Task input:
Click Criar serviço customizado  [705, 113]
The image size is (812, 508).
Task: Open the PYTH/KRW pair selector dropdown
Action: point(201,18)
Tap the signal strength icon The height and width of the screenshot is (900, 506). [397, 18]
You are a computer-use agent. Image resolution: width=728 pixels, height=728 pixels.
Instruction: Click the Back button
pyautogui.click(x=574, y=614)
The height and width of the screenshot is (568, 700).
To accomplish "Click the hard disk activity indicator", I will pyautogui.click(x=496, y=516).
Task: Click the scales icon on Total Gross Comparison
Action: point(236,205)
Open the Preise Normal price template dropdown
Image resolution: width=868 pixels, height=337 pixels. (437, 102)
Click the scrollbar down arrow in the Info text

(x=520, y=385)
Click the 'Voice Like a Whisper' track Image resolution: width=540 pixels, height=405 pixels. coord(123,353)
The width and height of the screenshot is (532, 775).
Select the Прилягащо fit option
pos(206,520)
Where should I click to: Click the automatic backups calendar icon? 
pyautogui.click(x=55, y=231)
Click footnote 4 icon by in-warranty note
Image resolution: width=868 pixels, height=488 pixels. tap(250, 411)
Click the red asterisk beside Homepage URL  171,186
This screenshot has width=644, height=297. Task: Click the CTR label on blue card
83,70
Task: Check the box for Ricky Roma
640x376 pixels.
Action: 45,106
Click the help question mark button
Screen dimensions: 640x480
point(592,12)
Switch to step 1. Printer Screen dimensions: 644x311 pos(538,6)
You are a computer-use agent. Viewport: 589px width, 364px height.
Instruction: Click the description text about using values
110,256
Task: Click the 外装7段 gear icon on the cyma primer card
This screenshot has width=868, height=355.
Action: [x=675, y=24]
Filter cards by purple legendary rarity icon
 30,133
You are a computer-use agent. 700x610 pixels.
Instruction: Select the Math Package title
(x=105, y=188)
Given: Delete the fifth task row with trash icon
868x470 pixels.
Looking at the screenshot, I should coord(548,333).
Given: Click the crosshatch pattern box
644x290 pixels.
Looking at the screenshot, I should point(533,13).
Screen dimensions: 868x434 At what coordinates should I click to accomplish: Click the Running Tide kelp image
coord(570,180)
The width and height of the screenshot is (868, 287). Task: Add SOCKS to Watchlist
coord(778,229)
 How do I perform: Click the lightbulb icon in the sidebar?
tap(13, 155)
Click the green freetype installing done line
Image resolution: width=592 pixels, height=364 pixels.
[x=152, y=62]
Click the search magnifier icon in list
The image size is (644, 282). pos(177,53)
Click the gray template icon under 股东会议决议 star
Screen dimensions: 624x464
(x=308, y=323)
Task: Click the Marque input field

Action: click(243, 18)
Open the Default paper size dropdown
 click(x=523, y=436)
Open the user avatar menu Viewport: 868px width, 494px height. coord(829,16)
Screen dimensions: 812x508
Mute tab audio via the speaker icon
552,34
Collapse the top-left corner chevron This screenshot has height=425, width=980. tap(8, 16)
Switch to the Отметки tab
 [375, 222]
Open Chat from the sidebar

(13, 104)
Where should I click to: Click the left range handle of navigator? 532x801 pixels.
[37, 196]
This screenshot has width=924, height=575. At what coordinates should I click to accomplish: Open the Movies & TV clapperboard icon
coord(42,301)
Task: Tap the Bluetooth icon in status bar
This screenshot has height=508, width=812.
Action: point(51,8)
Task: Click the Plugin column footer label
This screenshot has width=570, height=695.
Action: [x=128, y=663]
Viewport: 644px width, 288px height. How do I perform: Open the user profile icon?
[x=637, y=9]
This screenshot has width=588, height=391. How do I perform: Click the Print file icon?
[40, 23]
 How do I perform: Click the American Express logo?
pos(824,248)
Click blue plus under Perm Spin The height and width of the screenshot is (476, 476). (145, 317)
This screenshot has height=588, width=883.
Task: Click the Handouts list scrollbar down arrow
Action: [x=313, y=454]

Assignment: What lines of the data contain the string "agent"? List them.

Written response:
You are a computer-use agent. Image resolution: width=728 pixels, height=728 pixels.
You are a computer-use agent. Viewport: 589px width, 364px height.
You are a computer-use agent. 700x610 pixels.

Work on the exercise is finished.